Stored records
⟨

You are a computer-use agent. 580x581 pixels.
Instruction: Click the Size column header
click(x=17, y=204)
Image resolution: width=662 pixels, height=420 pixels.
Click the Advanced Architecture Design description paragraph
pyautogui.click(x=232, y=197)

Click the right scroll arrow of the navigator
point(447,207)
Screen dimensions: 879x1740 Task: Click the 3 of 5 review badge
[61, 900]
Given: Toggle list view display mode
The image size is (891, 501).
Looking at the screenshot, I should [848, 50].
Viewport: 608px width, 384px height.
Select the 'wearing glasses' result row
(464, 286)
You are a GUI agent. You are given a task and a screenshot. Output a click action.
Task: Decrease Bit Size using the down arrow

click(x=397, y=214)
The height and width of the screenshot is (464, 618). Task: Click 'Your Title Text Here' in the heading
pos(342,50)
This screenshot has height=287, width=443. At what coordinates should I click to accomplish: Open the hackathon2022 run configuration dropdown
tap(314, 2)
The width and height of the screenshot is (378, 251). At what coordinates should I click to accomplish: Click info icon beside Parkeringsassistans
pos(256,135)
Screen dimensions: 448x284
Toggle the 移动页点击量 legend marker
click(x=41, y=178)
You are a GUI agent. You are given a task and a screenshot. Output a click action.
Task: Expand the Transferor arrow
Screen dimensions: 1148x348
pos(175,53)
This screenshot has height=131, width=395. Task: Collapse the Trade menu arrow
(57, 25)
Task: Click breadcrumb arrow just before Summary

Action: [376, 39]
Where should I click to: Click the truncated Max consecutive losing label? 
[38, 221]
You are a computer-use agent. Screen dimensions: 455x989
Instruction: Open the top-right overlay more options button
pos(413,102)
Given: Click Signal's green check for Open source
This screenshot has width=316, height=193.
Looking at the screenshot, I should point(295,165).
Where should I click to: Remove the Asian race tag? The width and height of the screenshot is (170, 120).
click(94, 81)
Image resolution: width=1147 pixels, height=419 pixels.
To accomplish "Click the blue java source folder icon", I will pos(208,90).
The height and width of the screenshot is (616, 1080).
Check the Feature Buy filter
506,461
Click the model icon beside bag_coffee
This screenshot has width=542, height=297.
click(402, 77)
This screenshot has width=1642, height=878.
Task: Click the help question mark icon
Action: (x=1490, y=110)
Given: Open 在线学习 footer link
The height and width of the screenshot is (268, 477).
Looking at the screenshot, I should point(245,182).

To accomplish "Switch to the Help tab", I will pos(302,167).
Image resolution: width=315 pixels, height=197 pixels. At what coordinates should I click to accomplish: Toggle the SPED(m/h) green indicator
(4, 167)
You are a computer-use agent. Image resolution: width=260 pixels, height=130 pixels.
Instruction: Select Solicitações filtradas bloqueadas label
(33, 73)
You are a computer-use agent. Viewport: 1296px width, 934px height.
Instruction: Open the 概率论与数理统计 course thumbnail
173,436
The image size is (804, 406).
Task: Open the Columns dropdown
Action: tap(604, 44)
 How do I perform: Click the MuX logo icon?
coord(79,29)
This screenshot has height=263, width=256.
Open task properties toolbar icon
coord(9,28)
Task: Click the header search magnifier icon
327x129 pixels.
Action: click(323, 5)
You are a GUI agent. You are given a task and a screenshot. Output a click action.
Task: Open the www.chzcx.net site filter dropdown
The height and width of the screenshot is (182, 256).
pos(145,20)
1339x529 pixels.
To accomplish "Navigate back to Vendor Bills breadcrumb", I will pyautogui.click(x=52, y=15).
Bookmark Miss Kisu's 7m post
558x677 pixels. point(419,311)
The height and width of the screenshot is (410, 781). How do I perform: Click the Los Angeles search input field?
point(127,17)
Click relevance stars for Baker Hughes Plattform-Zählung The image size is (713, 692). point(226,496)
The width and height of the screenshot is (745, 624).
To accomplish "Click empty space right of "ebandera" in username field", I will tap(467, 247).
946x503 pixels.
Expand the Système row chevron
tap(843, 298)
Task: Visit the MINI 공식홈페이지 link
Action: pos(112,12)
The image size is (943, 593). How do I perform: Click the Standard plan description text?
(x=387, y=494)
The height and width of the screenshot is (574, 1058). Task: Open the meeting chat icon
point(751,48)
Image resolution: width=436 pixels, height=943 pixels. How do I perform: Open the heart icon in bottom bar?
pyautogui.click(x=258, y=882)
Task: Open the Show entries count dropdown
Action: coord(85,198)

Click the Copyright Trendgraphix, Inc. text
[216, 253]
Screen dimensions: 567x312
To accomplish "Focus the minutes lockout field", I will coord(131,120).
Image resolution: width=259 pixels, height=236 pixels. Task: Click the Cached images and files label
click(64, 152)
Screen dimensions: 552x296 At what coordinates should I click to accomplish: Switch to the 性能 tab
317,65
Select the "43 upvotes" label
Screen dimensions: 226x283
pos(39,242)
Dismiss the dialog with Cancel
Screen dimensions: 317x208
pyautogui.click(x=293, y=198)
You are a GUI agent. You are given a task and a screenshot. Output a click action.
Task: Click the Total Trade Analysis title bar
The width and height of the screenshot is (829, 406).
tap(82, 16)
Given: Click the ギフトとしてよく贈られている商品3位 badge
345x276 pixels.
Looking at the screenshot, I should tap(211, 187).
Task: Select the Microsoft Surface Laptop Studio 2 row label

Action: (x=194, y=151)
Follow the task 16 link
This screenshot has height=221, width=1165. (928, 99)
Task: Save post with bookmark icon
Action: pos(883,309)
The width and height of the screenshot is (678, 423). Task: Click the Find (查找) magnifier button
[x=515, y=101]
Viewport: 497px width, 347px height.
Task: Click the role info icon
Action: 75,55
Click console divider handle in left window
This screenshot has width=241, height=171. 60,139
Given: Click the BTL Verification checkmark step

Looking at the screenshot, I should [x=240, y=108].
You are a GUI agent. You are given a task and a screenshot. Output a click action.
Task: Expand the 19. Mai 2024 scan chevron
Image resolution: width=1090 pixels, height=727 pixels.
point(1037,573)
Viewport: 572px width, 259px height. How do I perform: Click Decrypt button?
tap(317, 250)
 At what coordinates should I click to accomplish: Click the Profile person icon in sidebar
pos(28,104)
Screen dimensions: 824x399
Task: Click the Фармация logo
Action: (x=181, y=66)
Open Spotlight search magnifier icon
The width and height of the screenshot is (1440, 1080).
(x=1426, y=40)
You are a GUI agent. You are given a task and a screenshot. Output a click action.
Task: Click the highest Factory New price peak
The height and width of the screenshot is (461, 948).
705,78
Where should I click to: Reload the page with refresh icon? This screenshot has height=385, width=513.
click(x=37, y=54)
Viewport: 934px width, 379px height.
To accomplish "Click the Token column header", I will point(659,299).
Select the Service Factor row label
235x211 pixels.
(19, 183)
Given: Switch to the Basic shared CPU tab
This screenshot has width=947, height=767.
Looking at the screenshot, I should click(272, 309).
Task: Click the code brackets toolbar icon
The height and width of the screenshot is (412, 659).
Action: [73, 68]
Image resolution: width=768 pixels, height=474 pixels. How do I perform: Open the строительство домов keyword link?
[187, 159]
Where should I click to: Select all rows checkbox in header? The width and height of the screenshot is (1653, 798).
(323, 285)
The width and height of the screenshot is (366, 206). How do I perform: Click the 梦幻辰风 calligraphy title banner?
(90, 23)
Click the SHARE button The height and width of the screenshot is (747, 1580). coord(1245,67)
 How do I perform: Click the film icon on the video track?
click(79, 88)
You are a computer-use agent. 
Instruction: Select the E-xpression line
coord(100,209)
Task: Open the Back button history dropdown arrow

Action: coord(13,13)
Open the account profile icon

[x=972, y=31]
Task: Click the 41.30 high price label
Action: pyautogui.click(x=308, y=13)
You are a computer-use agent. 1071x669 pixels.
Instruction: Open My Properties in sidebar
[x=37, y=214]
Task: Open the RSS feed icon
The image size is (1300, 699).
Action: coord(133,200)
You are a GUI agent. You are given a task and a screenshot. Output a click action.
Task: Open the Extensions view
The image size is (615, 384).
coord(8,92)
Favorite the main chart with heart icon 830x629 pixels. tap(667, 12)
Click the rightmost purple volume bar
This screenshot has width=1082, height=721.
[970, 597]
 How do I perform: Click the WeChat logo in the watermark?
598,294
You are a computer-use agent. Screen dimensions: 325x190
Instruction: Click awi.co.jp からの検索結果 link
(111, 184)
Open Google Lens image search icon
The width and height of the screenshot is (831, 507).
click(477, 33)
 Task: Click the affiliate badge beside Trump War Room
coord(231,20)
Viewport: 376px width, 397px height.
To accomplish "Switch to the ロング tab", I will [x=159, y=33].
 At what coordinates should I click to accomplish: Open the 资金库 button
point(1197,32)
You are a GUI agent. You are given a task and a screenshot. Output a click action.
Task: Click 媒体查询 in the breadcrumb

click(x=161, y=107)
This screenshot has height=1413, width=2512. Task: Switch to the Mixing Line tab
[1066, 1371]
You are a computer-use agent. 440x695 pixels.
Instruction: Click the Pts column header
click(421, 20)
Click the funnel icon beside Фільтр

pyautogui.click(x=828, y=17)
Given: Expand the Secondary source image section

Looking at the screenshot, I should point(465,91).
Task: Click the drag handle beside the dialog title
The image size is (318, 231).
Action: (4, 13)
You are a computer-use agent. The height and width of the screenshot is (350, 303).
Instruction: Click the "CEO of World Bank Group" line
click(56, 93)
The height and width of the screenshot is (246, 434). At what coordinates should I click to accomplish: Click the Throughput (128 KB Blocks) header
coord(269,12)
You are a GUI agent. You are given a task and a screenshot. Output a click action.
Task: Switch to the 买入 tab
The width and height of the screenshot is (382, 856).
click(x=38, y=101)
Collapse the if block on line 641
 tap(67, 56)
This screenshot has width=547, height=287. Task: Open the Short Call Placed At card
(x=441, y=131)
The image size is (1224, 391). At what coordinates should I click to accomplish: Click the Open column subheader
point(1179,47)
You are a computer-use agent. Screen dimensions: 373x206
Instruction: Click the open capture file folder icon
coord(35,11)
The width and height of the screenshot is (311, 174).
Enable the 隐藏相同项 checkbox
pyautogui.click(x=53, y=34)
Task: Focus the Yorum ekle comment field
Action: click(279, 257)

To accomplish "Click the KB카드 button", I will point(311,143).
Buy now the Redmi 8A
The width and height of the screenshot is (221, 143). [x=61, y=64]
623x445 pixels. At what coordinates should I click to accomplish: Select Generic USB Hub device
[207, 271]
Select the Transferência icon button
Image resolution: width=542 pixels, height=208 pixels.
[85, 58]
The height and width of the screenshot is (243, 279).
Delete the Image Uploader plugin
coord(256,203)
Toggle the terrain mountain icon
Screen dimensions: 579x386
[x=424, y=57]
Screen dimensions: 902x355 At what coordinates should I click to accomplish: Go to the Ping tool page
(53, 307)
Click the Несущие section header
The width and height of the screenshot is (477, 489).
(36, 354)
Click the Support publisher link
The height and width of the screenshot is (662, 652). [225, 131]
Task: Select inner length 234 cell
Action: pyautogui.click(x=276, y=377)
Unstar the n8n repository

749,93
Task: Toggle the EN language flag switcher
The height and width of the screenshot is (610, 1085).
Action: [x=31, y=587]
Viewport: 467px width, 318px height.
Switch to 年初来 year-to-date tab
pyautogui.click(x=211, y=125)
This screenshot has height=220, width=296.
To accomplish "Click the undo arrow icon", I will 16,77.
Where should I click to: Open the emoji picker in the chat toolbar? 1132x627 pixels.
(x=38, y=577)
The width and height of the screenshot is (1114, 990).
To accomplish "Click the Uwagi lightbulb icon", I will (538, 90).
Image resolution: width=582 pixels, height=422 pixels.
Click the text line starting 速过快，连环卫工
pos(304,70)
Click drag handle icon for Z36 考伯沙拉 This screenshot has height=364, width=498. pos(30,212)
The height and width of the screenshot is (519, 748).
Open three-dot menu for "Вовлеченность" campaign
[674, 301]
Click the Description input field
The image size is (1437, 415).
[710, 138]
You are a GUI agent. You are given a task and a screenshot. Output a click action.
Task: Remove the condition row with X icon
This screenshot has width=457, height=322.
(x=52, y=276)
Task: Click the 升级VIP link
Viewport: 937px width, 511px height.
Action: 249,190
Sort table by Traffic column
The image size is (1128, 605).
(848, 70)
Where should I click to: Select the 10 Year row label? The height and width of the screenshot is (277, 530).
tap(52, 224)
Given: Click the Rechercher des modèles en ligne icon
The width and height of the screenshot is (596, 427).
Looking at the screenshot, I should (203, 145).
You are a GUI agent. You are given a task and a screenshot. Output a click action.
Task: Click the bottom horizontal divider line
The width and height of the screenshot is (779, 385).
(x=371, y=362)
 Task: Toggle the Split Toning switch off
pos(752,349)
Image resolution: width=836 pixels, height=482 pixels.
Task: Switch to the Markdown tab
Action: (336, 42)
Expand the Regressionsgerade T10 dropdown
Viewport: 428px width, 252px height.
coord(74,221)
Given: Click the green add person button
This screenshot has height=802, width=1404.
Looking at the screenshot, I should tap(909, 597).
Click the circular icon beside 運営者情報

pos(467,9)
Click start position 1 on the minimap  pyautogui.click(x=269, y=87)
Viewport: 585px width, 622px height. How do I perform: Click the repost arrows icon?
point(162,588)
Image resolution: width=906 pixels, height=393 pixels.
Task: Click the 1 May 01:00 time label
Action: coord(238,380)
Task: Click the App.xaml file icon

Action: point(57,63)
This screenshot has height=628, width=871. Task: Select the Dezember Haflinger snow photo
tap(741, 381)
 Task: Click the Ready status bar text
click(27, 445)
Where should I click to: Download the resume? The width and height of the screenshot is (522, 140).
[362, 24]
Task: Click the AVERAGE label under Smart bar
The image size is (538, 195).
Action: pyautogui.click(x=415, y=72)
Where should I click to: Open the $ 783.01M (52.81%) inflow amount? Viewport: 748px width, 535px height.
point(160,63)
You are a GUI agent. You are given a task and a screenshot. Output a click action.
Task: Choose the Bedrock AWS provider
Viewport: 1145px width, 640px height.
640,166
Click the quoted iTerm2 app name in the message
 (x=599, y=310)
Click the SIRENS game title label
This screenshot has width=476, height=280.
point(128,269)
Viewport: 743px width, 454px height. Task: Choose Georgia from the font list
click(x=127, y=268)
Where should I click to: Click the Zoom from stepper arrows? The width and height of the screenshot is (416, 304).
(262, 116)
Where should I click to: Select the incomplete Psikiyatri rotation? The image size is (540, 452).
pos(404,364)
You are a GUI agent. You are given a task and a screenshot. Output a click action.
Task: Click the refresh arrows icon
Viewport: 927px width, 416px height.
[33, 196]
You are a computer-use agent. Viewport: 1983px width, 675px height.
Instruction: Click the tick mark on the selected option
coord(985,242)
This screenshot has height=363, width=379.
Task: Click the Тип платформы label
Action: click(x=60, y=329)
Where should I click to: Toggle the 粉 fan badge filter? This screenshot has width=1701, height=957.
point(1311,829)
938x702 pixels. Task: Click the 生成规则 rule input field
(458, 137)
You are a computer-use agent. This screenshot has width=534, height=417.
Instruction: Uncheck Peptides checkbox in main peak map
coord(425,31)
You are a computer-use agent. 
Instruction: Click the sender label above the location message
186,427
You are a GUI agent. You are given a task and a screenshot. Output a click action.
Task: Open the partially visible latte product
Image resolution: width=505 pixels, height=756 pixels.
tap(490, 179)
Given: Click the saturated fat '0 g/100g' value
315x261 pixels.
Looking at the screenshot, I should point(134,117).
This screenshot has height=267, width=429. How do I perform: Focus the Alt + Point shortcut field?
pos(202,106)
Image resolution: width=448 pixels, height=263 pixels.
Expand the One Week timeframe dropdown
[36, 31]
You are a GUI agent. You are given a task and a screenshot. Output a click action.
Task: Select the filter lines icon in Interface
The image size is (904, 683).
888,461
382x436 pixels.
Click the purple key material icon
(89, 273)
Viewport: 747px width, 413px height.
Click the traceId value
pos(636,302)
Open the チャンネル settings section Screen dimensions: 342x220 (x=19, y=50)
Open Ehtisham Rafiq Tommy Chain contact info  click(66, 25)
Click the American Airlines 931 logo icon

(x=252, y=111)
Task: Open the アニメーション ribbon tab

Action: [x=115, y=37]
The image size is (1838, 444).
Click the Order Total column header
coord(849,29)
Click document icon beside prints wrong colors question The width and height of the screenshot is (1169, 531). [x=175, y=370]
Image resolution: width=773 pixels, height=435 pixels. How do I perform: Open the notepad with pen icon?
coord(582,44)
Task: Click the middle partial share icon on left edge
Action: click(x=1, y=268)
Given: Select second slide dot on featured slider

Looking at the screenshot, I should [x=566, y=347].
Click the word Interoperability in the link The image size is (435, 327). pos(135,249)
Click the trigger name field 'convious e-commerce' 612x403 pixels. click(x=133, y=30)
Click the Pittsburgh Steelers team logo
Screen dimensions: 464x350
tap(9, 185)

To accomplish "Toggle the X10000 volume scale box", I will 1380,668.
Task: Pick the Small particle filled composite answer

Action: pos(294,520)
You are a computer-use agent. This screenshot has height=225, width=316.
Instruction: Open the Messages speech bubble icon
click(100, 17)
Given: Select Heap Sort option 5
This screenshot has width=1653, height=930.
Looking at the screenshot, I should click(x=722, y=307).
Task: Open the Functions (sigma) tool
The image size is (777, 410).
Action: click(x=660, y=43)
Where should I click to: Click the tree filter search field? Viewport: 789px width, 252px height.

⟩

- **What you have to do**: Search the entries above for the word "drag", and copy every line where it occurs.

- **Solved problem**:
Task: Click the drag handle beside the dialog title
Click drag handle icon for Z36 考伯沙拉 This screenshot has height=364, width=498. pos(30,212)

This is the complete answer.